UFO: Unfair-to-Fair Evolving Mitigates Unfairness in LLM-based Recommender Systems via Self-Play Fine-tuning
Jiaming Zhang, Yuyuan Li, Xiaohua Feng, Zhifei Ren, Li Zhang, Chaochao Chen
TL;DR
This work identifies item-side unfairness in LLM-based recommender systems as arising from a combination of pre-training biases and SFT adaptation. It introduces UFO, a self-play framework with a judger and a corrector that iteratively identify and mitigate unfairness, aided by distributional next-item generation and a geometric mixture to retain performance. The approach targets fairness at the distribution level by aligning outputs to a proxy fair distribution drawn from the SFT dataset, and demonstrates that UFO reduces group unfairness while maintaining or improving NDCG@K and HR@K across multiple real-world datasets and base LLMs.
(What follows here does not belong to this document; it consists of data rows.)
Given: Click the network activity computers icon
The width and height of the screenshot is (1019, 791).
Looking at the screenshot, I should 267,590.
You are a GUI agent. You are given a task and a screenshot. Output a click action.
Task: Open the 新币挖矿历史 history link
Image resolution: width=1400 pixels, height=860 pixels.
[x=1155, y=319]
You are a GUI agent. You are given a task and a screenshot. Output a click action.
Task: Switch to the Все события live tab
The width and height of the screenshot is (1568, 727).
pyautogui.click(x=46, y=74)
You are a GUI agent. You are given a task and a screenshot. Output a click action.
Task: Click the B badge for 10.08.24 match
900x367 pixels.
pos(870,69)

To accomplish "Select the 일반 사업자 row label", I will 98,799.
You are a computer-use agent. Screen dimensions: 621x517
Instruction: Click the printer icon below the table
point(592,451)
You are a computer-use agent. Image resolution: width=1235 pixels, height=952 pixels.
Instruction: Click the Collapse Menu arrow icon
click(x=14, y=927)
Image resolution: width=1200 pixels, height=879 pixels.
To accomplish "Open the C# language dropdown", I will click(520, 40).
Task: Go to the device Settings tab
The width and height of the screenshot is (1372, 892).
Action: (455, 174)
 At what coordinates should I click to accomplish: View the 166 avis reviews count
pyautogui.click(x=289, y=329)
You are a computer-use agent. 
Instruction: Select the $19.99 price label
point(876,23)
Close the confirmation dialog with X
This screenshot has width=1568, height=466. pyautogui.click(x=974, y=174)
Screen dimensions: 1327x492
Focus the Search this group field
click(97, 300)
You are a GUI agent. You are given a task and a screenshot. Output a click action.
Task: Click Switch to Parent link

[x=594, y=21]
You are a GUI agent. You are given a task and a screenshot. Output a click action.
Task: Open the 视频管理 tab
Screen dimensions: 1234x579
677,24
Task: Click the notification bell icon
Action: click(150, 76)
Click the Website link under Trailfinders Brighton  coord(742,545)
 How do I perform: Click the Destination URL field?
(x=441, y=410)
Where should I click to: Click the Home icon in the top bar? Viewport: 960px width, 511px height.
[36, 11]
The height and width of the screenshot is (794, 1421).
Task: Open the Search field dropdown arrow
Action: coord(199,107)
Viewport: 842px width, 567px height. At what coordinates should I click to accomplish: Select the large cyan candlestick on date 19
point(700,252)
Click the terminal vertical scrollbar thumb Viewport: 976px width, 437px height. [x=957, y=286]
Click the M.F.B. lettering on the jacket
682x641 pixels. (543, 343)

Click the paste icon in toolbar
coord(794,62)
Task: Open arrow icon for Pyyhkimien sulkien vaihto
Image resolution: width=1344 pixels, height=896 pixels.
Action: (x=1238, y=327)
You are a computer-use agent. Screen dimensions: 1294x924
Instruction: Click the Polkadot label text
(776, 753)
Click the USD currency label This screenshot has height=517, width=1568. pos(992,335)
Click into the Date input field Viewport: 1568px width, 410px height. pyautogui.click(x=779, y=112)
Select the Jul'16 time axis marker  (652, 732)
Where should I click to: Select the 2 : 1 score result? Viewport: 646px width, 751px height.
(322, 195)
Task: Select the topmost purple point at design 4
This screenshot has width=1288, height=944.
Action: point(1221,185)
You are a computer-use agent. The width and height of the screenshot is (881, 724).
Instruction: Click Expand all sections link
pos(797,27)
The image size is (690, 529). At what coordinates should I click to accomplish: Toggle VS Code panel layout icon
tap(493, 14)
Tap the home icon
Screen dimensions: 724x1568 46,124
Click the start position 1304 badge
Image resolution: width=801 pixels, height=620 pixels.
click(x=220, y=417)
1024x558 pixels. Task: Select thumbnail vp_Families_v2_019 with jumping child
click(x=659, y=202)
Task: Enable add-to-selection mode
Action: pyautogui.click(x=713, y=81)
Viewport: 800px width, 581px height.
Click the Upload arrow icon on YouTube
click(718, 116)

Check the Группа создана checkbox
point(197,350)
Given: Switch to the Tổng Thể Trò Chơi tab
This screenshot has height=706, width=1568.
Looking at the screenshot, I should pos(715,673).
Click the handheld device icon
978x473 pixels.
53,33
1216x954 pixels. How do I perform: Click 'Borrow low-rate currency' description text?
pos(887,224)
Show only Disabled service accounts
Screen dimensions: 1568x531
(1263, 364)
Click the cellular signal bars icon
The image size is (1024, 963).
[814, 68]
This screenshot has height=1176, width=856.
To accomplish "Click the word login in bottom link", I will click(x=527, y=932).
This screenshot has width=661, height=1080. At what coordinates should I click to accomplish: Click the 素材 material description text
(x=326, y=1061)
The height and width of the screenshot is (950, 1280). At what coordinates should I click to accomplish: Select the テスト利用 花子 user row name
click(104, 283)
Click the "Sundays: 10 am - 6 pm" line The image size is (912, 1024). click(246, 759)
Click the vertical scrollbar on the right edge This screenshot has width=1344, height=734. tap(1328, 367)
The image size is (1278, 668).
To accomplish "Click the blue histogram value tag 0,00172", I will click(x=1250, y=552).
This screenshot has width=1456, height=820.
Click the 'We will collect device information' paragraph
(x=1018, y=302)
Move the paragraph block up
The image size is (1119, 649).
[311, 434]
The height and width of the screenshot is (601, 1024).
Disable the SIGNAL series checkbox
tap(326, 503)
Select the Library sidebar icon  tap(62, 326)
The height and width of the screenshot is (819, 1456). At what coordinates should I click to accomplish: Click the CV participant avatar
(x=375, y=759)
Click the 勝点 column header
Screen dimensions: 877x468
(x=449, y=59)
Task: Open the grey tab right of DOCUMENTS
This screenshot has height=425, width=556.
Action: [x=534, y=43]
Ablation studies confirm the importance of distributional generation, the mixture mechanism, and iterative evolution in achieving robust fairness improvements. Overall, UFO offers a practical, post-training solution to achieve unfair-to-fair evolution in LRSs with real-world impact for item-side equity in recommender systems.
Abstract
Large language model-based Recommender Systems (LRSs) have demonstrated superior recommendation performance by integrating pre-training with Supervised Fine-Tuning (SFT). However, this approach introduces item-side unfairness. Existing studies primarily attribute this issue to the absence of fairness constraints during SFT and attempt to mitigate unfairness via re-weighting and re-ranking methods. In this paper, we find that unfairness arises not only from SFT but also from pre-training, where inherent biases are further amplified during SFT. This finding underscores the failure of current methods to address the root causes of unfairness. Moreover, current methods struggle to preserve satisfactory recommendation performance. To tackle these issues, we propose an Unfair-to-Fair evOlving (UFO) framework using a self-play mechanism, formulating unfairness mitigation as a two-player game. UFO alternates between two player roles: the \textit{judger}, which identifies unfairness from both pre-training and SFT, and the \textit{corrector}, which adjusts the LRS to address identified unfairness while preserving recommendation performance. Iterative optimization between these roles enables UFO to completely resolve unfairness. Extensive experiments demonstrate that UFO effectively mitigates unfairness while improving recommendation performance.